# First Warranty Repair....And I have to take it back again...



## JRB'sOilburningCruze (Feb 25, 2015)

A little about the car...2014 CTD with 20,642 miles. Got a CEL last week, dealer got me in today for the repair. According to the invoice, the codes were P11DB and P11DC. Write up is as follows: Circuit testing for both sensors within specification NOX sensor 2PPM -2 During vehicle operation. Concentration requirement greater than 1PPM. Test drive observing DTC report failed sensor 2. Replace NOX sensor 2. Test drove vehicle 10 miles after repair. No DTC's returned.

Drove car home from dealer, about 30 miles. Ran some errands, 20 miles later CEL is back on. Made another appointment for Monday morning. Hopefully they will be able to figure out what is causing the problem this time.


----------



## Tomko (Jun 1, 2013)

Do you know what the code is? Maybe it's not the same error.


----------



## JRB'sOilburningCruze (Feb 25, 2015)

No, I have not pulled the code. I'll do that in the morning and see what it says. I'm curious to know, was it the sensors that are bad, or something upstream causing the problem.


----------



## JRB'sOilburningCruze (Feb 25, 2015)

Code this morning is P0133. I guess the NOX sensor as well as the O2 were gunked up. Back to the dealer on Monday.....


----------



## Chevy Customer Care (Oct 29, 2011)

JRB'sOilburningCruze said:


> Code this morning is P0133. I guess the NOX sensor as well as the O2 were gunked up. Back to the dealer on Monday.....


Hi JRB, 

Very sorry for the unexpected concerns with your CTD, and I can understand how frustrating this may seem. I look forward to the updates from Monday, but if you should need any additional assistance in the meantime, feel free to send me a private message. 

Patsy G
Chevrolet Customer Care


----------



## Su8pack1 (Apr 17, 2014)

JRB'sOilburningCruze said:


> Code this morning is P0133. I guess the NOX sensor as well as the O2 were gunked up. Back to the dealer on Monday.....

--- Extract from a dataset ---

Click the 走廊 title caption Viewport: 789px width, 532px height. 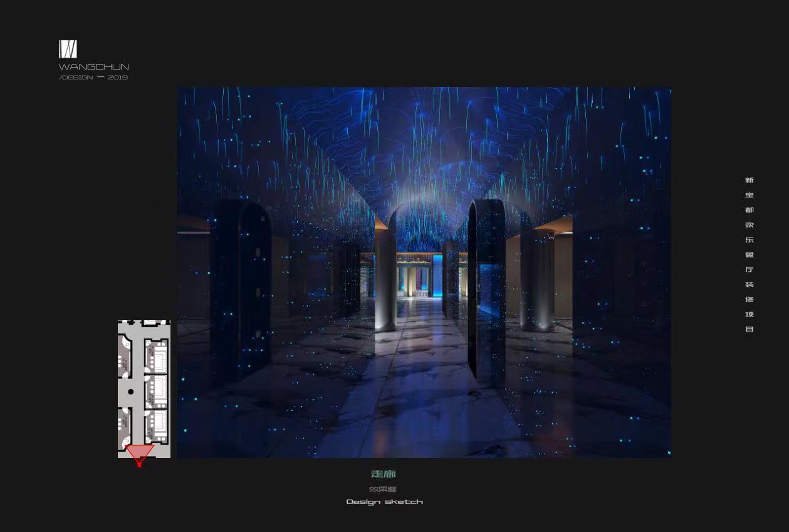pyautogui.click(x=384, y=474)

I've had both of those replaced.


----------



## Karik06 (May 19, 2015)

JRB'sOilburningCruze said:


> Code this morning is P0133. I guess the NOX sensor as well as the O2 were gunked up. Back to the dealer on Monday.....

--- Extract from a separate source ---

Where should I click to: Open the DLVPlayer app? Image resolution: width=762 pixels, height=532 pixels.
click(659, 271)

Ive also had both these replaced with an ECM update and so far so good!! Good luck!


----------



## JRB'sOilburningCruze (Feb 25, 2015)

Karik06 said:


> Ive also had both these replaced with an ECM update and so far so good!! Good luck!

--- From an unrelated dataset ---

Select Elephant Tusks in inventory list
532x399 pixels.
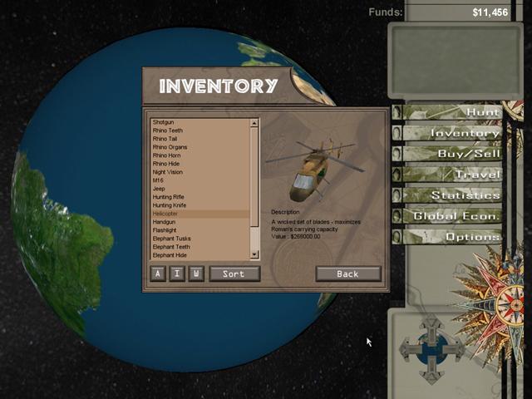pos(171,239)
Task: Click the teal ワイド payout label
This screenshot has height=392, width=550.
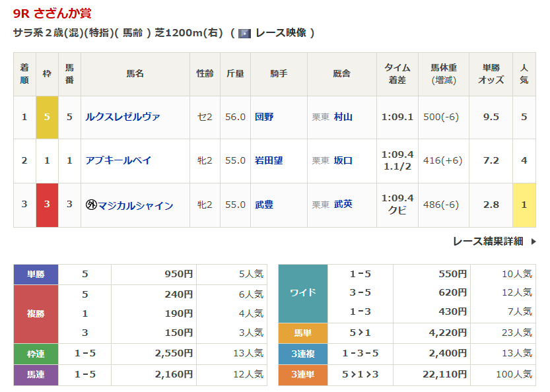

I'll ask about the ECM update and see if that helps.


----------



## diesel (Jun 8, 2013)

I've never had either of those replaced. Maybe the ECM update allows for more gentler driving, cause I drive mine hard!


----------



## JRB'sOilburningCruze (Feb 25, 2015)

Dealer just called, they replaced the other NOX sensor and reprogrammed the ECU. I'll post the full write up on the work order later tonight. Hopefully this takes care of things.


----------



## JRB'sOilburningCruze (Feb 25, 2015)

Picked up the Cruze and drove it home and so far so good. Chevy Customer care reached out to me and I sent them my VIN, so if they reached out to the dealer to help with troubleshooting and repair, it was most appreciated.

This is what they did:
Scanned for code found P0133 P11C P11DB found PI1484B o reprogram ECM for P0133 Code went trough diag. outlined in DOC 296473 Found soot plugged NOX sensor #1 replaced NOX sensor and reprogramed ECM WCC 11A56. 4026050 .4 add .3 Diag add .6 to reprogram ECM and perform road test to reset NOX and DEF. 

Part # 12662658 Sensor 3.107 Y


----------